A pie de calle, o mejor dicho, a pie de ambulatorio, la lectura es inevitablemente otra. La falta estructural de recursos y estrategia sobre lo que debe ser Atención Primaria, unida a la falta de previsión –se ha dejado subir la curva mientras se perdía el tiempo con medidas inútiles como el pasaporte o la mascarilla en exteriores, en vez de reforzar los equipos de rastreadores– han llevado al colapso de los centros de salud. Las consecuencias van mucho más allá del covid y afectan al grueso de la sociedad, para la que conseguir una cita presencial con su médico de cabecera se ha convertido en un auténtico dolor de cabeza.
Entonces, ¿ahora qué?
La confusión es lógica, y el hartazgo, comprensible. En estas mismas páginas se suceden noticias relativamente optimistas sobre el medio plazo y titulares a corto plazo irremediablemente alarmantes sobre una presión hospitalaria al alza y un desborde absoluto de la Atención Primaria. Ambas realidades existen. Es probable que, como se dice, la gente no tenga ya la cabeza para mensajes complejos, pero la realidad, tozuda, es retorcidamente compleja, y no ofrece fórmulas mágicas para salir del atolladero.

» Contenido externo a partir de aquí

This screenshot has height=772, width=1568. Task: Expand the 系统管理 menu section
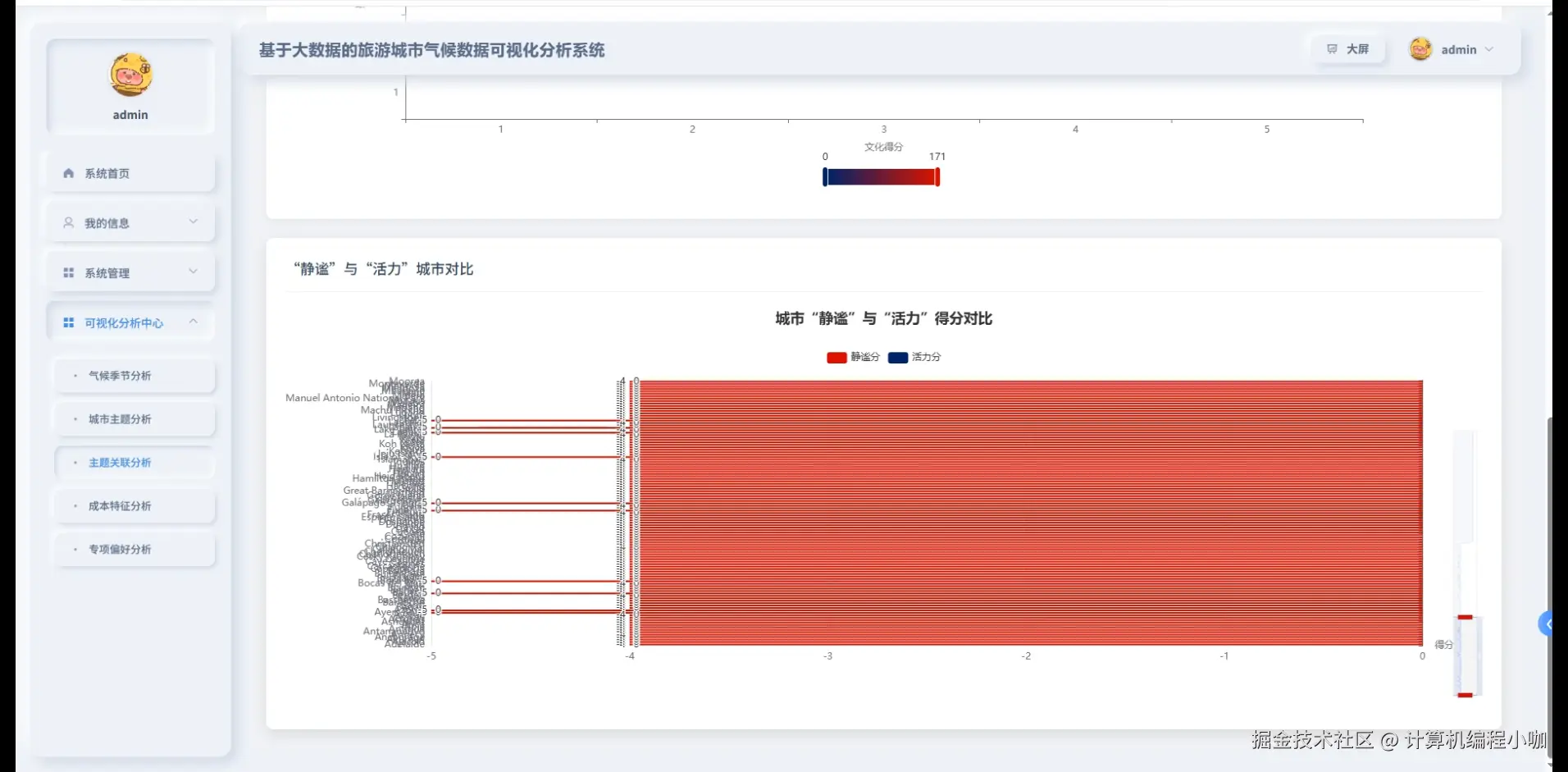pos(129,272)
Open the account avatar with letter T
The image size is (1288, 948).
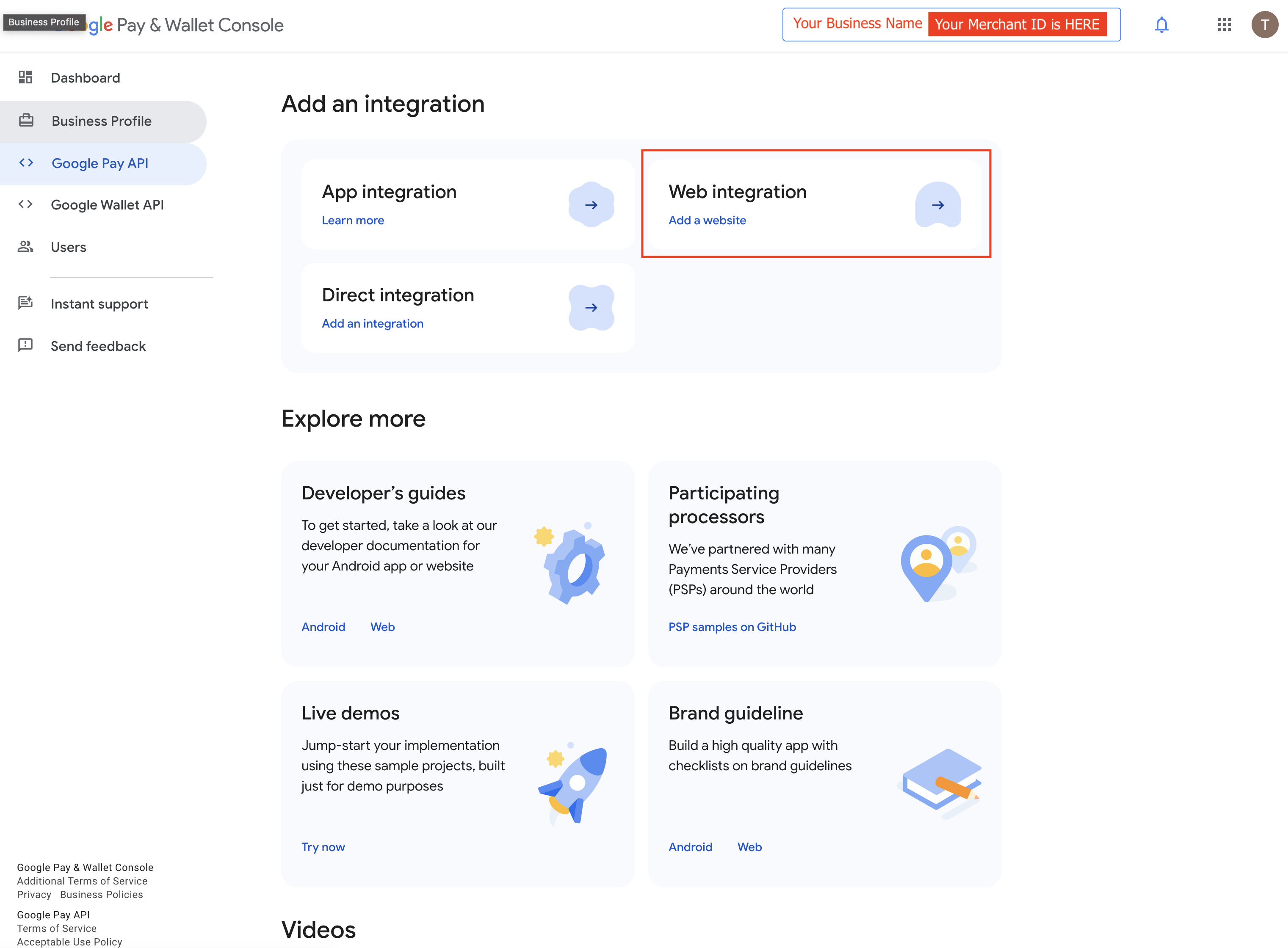tap(1264, 25)
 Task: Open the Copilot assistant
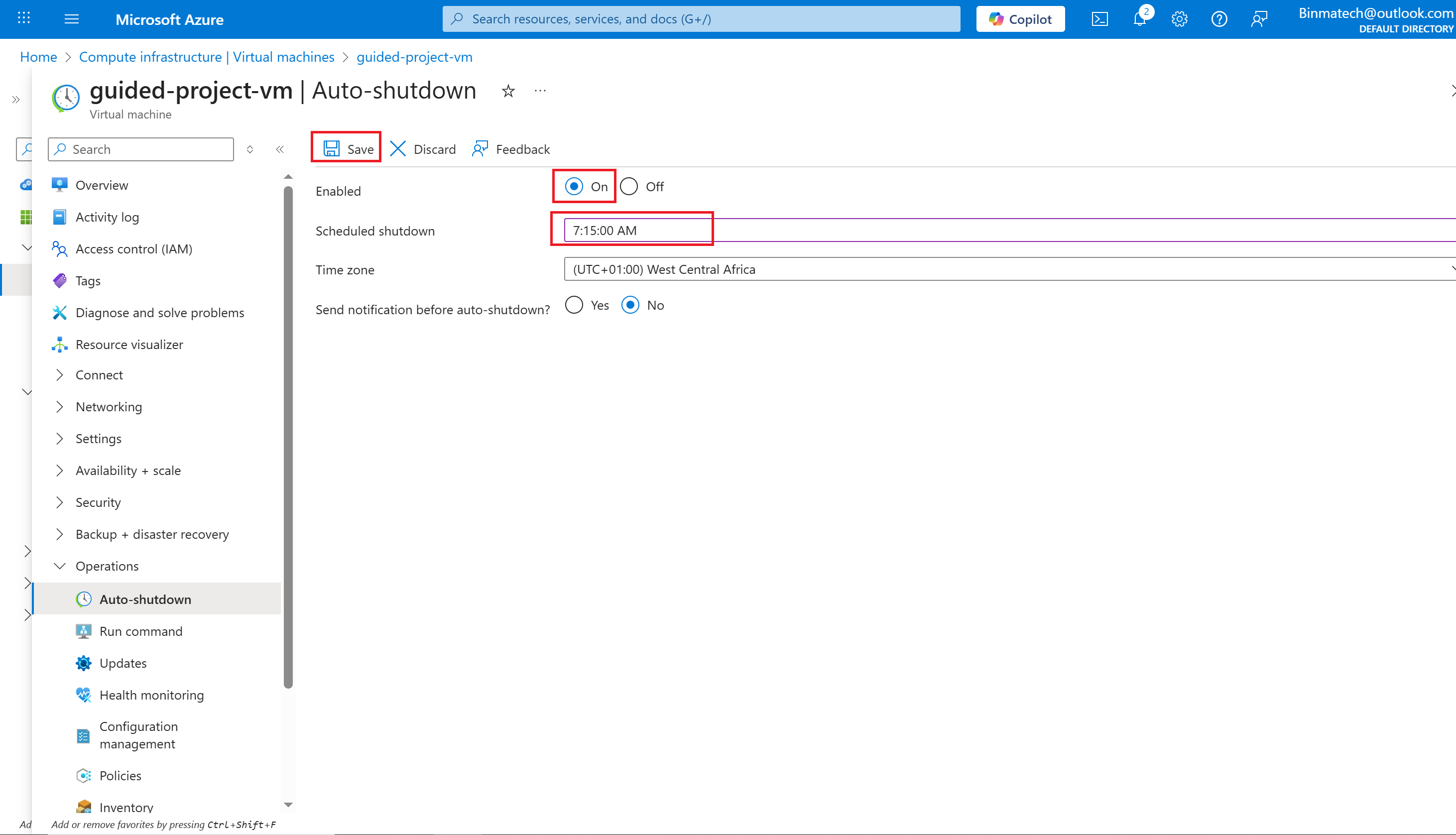pyautogui.click(x=1020, y=19)
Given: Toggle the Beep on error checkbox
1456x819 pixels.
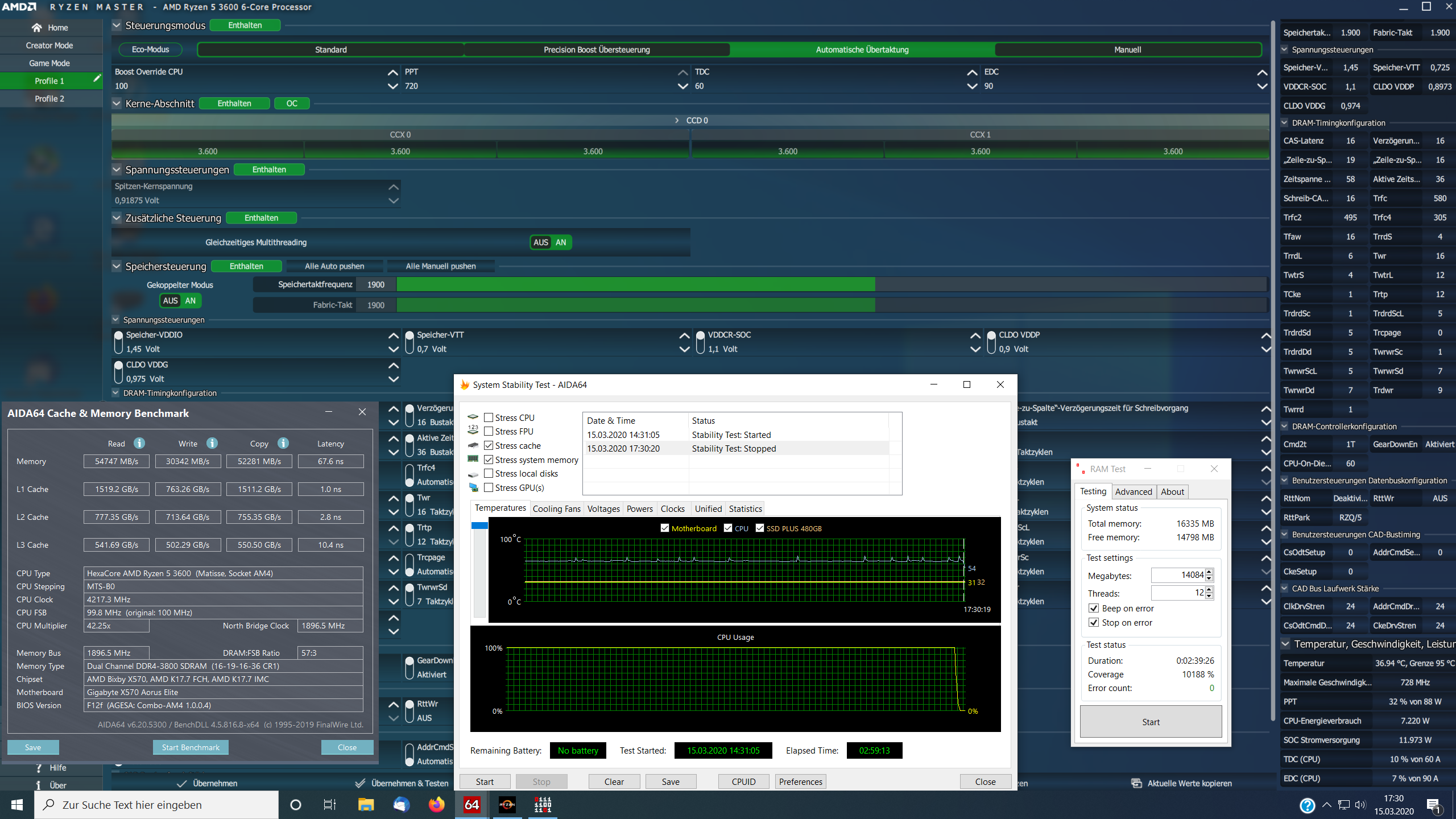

Conjugar el corto y medio plazo es tan difícil como necesario, ahora mismo. Por ejemplo, quitar el peso del seguimiento de asintomáticos a la Atención Primaria, con el nivel actual de contagios, puede tener todo el sentido del mundo, pero de poco servirá si, como parece, es solo una medida desesperada ante el colapso evidente, tomada con la esperanza de que todo volverá a su cauce cuando pase la ola.
El anhelo no puede ser, a estas alturas, volver a lo anterior. Ese lugar ha dejado de existir.